Int J Clin Health Psychol ; 21(1): 100201, 2021.
Artigo em Inglês | MEDLINE | ID: mdl-33363584

RESUMO

Long-term childhood cancer survivors (CCS) are at risk for adverse late effects. However, not all of them are well understood. The present study addressed loneliness, a previously under-researched mental health risk in cancer survivor populations. We assessed the prevalence of loneliness and its impact on psychological symptoms over time. METHOD: A registry-based sample of N = 633 adult long-term CCS underwent medical and psychological assessments and took part in a follow-up survey 2.5 years later. Psychological symptoms (somatic, anxiety, depression symptoms, and suicidal ideation) were measured using the Patient Health Questionnaire. We calculated linear regression models of symptoms at follow-up to investigate the impact of loneliness over time (controlling for symptoms at baseline and relevant confounders). RESULTS: Loneliness was reported by 17.70% of CCS. In multivariate linear regression analyses, loneliness was still predictive of more severe anxiety symptoms and suicidal ideation over two years later. Loneliness did not predict somatic and depression symptoms at follow-up (which increased with age). CONCLUSIONS: Loneliness affected a significant number of CCS and was a risk factor for persistent anxiety symptoms and suicidal ideation. The extent to which young cancer patients' re-integration into society is successful could thus have important implications for well-being in adulthood.
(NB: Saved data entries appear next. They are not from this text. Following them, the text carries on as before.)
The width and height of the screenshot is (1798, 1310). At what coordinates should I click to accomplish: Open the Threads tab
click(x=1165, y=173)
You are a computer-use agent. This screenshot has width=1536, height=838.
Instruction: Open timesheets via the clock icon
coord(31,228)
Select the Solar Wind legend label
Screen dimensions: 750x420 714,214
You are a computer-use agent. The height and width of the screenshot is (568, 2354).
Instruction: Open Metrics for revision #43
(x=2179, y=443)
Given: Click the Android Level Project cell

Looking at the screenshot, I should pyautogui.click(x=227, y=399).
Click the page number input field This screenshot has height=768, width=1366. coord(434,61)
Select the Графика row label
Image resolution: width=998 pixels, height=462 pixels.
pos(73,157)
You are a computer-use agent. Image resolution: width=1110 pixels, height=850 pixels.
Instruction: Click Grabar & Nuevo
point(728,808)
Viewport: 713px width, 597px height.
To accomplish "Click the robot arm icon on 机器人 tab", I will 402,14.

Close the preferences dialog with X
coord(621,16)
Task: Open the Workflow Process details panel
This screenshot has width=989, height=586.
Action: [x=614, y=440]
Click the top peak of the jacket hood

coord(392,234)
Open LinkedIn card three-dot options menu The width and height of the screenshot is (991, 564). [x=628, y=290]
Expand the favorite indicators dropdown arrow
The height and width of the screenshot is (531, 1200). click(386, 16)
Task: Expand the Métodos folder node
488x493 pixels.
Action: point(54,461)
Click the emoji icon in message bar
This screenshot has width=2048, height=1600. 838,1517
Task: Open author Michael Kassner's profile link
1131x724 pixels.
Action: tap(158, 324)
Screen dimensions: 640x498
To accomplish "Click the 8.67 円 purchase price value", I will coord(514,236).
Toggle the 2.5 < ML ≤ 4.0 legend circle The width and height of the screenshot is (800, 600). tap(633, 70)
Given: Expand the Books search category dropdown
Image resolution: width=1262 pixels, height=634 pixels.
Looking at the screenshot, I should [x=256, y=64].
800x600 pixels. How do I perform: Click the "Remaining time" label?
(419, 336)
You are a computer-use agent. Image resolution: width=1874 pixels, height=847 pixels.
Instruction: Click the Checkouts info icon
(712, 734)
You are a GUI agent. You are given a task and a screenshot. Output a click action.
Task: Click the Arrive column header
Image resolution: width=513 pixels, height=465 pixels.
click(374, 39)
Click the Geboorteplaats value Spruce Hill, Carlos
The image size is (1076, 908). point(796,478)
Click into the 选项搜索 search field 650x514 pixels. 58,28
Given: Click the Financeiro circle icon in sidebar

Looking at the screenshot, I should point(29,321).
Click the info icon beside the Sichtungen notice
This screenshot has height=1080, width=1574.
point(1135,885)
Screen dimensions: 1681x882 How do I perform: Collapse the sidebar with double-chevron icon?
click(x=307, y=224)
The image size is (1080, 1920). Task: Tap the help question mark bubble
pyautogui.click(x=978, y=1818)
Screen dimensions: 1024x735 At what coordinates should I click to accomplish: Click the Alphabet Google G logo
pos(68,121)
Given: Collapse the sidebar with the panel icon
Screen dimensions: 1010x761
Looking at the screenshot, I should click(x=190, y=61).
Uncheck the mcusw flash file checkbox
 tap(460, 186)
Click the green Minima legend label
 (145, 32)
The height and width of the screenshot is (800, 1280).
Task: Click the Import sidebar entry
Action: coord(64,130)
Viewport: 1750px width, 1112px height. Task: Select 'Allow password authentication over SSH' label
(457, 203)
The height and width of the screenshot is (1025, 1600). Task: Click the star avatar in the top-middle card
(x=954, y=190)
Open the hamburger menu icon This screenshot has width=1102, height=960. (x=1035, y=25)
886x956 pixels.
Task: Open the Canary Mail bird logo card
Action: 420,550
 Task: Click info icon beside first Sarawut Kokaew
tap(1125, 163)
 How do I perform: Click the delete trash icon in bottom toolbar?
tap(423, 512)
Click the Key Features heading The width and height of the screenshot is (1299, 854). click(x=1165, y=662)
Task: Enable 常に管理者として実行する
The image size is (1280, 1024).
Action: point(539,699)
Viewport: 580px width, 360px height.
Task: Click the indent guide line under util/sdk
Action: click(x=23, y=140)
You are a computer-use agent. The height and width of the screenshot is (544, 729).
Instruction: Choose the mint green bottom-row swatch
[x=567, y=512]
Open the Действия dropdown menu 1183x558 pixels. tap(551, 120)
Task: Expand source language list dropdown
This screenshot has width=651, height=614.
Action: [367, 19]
Los sobrevivientes a largo plazo de cáncer infantil (SCI) están en riesgo de sufrir efectos tardíos. Evaluamos la prevalencia de la soledad y su impacto en los síntomas psicológicos a lo largo del tiempo. Método: Una muestra de N = 633 adultos con un pasado de SCI se sometió a evaluaciones médicas y psicológicas y participó en una encuesta de seguimiento 2,5 años después. Los síntomas psicológicos se midieron mediante el Patient Health Questionnaire. Calculamos modelos de regresión lineal de síntomas en el seguimiento para investigar el impacto de la soledad a lo largo del tiempo (controlando los síntomas al inicio y los factores de confusión relevantes). Resultados: La soledad fue reportada por el 17,70% de SCI. La soledad seguía siendo predictiva de síntomas de ansiedad más graves e ideación suicida dos años después. La soledad no predijo los síntomas somáticos y de depresión durante el seguimiento (que aumentaron con la edad). Conclusiones: La soledad fue un factor de riesgo para síntomas de ansiedad persistente e ideación suicida. La medida en que la reintegración de los pacientes jóvenes con cáncer en la sociedad tenga éxito podría tener importantes implicaciones para el bienestar en la edad adulta.